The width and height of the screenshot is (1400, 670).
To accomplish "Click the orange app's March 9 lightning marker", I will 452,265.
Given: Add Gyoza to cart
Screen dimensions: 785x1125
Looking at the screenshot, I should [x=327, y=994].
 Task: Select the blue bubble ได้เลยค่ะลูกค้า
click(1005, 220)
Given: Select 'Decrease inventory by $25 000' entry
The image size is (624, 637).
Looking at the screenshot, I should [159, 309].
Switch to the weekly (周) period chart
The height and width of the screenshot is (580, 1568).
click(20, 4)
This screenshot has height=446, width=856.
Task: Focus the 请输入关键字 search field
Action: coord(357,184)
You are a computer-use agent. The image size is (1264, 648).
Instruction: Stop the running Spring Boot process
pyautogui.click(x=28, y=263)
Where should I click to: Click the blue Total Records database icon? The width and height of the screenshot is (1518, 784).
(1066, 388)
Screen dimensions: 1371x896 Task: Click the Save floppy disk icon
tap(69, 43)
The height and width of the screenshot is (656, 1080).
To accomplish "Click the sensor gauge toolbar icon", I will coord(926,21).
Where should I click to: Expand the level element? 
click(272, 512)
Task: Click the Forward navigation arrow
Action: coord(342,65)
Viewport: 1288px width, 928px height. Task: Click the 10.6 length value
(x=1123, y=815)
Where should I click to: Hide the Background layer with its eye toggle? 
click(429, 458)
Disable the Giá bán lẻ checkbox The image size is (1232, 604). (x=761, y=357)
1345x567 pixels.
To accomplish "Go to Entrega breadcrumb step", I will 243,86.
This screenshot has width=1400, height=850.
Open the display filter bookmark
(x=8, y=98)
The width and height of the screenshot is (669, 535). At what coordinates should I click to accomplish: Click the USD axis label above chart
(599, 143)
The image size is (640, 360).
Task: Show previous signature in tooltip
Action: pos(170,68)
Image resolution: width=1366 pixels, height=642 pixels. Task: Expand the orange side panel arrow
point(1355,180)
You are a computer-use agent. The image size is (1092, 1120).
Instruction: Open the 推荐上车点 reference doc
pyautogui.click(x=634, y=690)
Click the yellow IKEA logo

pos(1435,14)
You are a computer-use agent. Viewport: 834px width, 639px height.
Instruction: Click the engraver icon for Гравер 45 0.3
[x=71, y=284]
——
Required action =
Pull every line containing "Given" from the data.

Exercise output =
Given: Add Gyoza to cart
Given: Select 'Decrease inventory by $25 000' entry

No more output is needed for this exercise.